- WHAT IS EXPECTED -
In the entries below, substitute "Where should I click to complete" for every occurrence of "At what coordinates should I click to accomplish" and reproduce the entries with nothing else changed.

++++

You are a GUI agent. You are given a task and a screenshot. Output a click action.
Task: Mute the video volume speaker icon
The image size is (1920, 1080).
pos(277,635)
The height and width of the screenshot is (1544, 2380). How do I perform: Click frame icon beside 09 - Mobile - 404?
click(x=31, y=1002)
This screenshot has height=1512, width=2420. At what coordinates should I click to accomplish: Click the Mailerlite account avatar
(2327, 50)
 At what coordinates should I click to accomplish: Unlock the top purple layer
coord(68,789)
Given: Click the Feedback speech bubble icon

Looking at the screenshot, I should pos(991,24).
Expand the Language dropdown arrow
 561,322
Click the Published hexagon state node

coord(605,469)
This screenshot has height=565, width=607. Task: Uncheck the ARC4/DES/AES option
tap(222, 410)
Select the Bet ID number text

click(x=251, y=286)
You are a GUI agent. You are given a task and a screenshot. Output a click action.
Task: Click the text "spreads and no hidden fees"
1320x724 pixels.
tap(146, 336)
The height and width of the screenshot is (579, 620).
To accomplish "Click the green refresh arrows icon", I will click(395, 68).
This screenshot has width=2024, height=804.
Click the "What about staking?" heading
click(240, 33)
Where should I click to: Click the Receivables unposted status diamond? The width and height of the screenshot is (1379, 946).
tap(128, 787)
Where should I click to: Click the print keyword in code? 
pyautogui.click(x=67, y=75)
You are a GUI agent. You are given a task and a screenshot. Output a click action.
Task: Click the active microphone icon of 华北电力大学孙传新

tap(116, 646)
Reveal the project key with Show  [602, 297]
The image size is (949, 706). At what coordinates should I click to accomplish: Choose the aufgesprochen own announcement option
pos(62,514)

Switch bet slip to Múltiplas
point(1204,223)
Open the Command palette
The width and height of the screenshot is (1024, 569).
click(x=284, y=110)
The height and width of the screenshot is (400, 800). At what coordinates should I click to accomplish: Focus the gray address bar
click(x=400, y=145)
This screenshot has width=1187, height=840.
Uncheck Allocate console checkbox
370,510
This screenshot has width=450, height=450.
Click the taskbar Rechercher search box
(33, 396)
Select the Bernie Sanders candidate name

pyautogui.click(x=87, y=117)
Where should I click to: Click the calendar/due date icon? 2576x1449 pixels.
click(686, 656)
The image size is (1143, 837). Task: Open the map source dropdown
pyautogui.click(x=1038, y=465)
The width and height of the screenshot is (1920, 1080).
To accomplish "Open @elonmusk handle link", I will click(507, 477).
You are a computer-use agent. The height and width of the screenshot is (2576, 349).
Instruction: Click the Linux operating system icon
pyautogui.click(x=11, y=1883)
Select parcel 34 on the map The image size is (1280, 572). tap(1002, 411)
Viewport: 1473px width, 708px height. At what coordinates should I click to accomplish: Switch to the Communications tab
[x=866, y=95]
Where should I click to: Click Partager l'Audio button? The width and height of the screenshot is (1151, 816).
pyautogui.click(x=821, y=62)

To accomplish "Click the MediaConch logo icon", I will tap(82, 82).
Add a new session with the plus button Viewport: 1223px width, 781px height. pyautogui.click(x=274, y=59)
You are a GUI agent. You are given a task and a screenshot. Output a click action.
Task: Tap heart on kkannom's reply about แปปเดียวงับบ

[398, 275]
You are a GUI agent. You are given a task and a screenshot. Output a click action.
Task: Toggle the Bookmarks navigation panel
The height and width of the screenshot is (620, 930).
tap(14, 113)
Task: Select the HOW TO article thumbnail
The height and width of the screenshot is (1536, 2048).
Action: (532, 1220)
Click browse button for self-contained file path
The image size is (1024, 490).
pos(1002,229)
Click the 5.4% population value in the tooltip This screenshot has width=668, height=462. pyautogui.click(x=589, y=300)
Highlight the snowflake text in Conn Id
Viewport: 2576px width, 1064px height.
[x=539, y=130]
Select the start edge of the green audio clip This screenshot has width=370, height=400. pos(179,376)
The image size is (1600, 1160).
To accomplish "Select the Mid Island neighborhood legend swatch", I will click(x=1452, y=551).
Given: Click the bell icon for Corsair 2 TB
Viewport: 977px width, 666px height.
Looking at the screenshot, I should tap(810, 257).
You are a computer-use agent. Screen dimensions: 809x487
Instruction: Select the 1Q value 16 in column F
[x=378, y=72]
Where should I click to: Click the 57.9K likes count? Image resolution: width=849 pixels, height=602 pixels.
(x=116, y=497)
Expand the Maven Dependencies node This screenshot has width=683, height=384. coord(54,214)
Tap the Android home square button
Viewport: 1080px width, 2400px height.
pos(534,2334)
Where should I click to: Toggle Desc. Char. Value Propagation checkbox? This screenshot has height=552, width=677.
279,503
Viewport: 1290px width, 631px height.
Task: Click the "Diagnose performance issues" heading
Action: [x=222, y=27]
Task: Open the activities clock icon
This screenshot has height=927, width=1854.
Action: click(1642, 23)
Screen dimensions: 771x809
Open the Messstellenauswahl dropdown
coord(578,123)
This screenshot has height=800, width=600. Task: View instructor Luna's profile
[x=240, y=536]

++++

- COMPLETE RESPONSE -
You are a GUI agent. You are given a task and a screenshot. Output a click action.
Task: Mute the video volume speaker icon
The image size is (1920, 1080).
pos(277,635)
The height and width of the screenshot is (1544, 2380). How do I perform: Click frame icon beside 09 - Mobile - 404?
click(x=31, y=1002)
This screenshot has height=1512, width=2420. Where should I click to complete: Click the Mailerlite account avatar
(2327, 50)
 Where should I click to complete: Unlock the top purple layer
coord(68,789)
Given: Click the Feedback speech bubble icon

Looking at the screenshot, I should pos(991,24).
Expand the Language dropdown arrow
 561,322
Click the Published hexagon state node

coord(605,469)
This screenshot has height=565, width=607. Task: Uncheck the ARC4/DES/AES option
tap(222, 410)
Select the Bet ID number text

click(x=251, y=286)
You are a GUI agent. You are given a task and a screenshot. Output a click action.
Task: Click the text "spreads and no hidden fees"
1320x724 pixels.
tap(146, 336)
The height and width of the screenshot is (579, 620).
To accomplish "Click the green refresh arrows icon", I will click(395, 68).
This screenshot has width=2024, height=804.
Click the "What about staking?" heading
click(240, 33)
Where should I click to: Click the Receivables unposted status diamond? The width and height of the screenshot is (1379, 946).
tap(128, 787)
Where should I click to: Click the print keyword in code? 
pyautogui.click(x=67, y=75)
You are a GUI agent. You are given a task and a screenshot. Output a click action.
Task: Click the active microphone icon of 华北电力大学孙传新

tap(116, 646)
Reveal the project key with Show  [602, 297]
The image size is (949, 706). Where should I click to complete: Choose the aufgesprochen own announcement option
pos(62,514)

Switch bet slip to Múltiplas
point(1204,223)
Open the Command palette
The width and height of the screenshot is (1024, 569).
click(x=284, y=110)
The height and width of the screenshot is (400, 800). Where should I click to complete: Focus the gray address bar
click(x=400, y=145)
This screenshot has width=1187, height=840.
Uncheck Allocate console checkbox
370,510
This screenshot has width=450, height=450.
Click the taskbar Rechercher search box
(33, 396)
Select the Bernie Sanders candidate name

pyautogui.click(x=87, y=117)
Where should I click to: Click the calendar/due date icon? 2576x1449 pixels.
click(686, 656)
The image size is (1143, 837). Task: Open the map source dropdown
pyautogui.click(x=1038, y=465)
The width and height of the screenshot is (1920, 1080).
To accomplish "Open @elonmusk handle link", I will click(507, 477).
You are a computer-use agent. The height and width of the screenshot is (2576, 349).
Instruction: Click the Linux operating system icon
pyautogui.click(x=11, y=1883)
Select parcel 34 on the map The image size is (1280, 572). tap(1002, 411)
Viewport: 1473px width, 708px height. Where should I click to complete: Switch to the Communications tab
[x=866, y=95]
Where should I click to: Click Partager l'Audio button? The width and height of the screenshot is (1151, 816).
pyautogui.click(x=821, y=62)

To accomplish "Click the MediaConch logo icon", I will tap(82, 82).
Add a new session with the plus button Viewport: 1223px width, 781px height. pyautogui.click(x=274, y=59)
You are a GUI agent. You are given a task and a screenshot. Output a click action.
Task: Tap heart on kkannom's reply about แปปเดียวงับบ

[398, 275]
You are a GUI agent. You are given a task and a screenshot. Output a click action.
Task: Toggle the Bookmarks navigation panel
The height and width of the screenshot is (620, 930).
tap(14, 113)
Task: Select the HOW TO article thumbnail
The height and width of the screenshot is (1536, 2048).
Action: (532, 1220)
Click browse button for self-contained file path
The image size is (1024, 490).
pos(1002,229)
Click the 5.4% population value in the tooltip This screenshot has width=668, height=462. pyautogui.click(x=589, y=300)
Highlight the snowflake text in Conn Id
Viewport: 2576px width, 1064px height.
[x=539, y=130]
Select the start edge of the green audio clip This screenshot has width=370, height=400. pos(179,376)
The image size is (1600, 1160).
To accomplish "Select the Mid Island neighborhood legend swatch", I will click(x=1452, y=551).
Given: Click the bell icon for Corsair 2 TB
Viewport: 977px width, 666px height.
Looking at the screenshot, I should tap(810, 257).
You are a computer-use agent. Screen dimensions: 809x487
Instruction: Select the 1Q value 16 in column F
[x=378, y=72]
Where should I click to: Click the 57.9K likes count? Image resolution: width=849 pixels, height=602 pixels.
(x=116, y=497)
Expand the Maven Dependencies node This screenshot has width=683, height=384. coord(54,214)
Tap the Android home square button
Viewport: 1080px width, 2400px height.
pos(534,2334)
Where should I click to: Toggle Desc. Char. Value Propagation checkbox? This screenshot has height=552, width=677.
279,503
Viewport: 1290px width, 631px height.
Task: Click the "Diagnose performance issues" heading
Action: [x=222, y=27]
Task: Open the activities clock icon
This screenshot has height=927, width=1854.
Action: click(1642, 23)
Screen dimensions: 771x809
Open the Messstellenauswahl dropdown
coord(578,123)
This screenshot has height=800, width=600. Task: View instructor Luna's profile
[x=240, y=536]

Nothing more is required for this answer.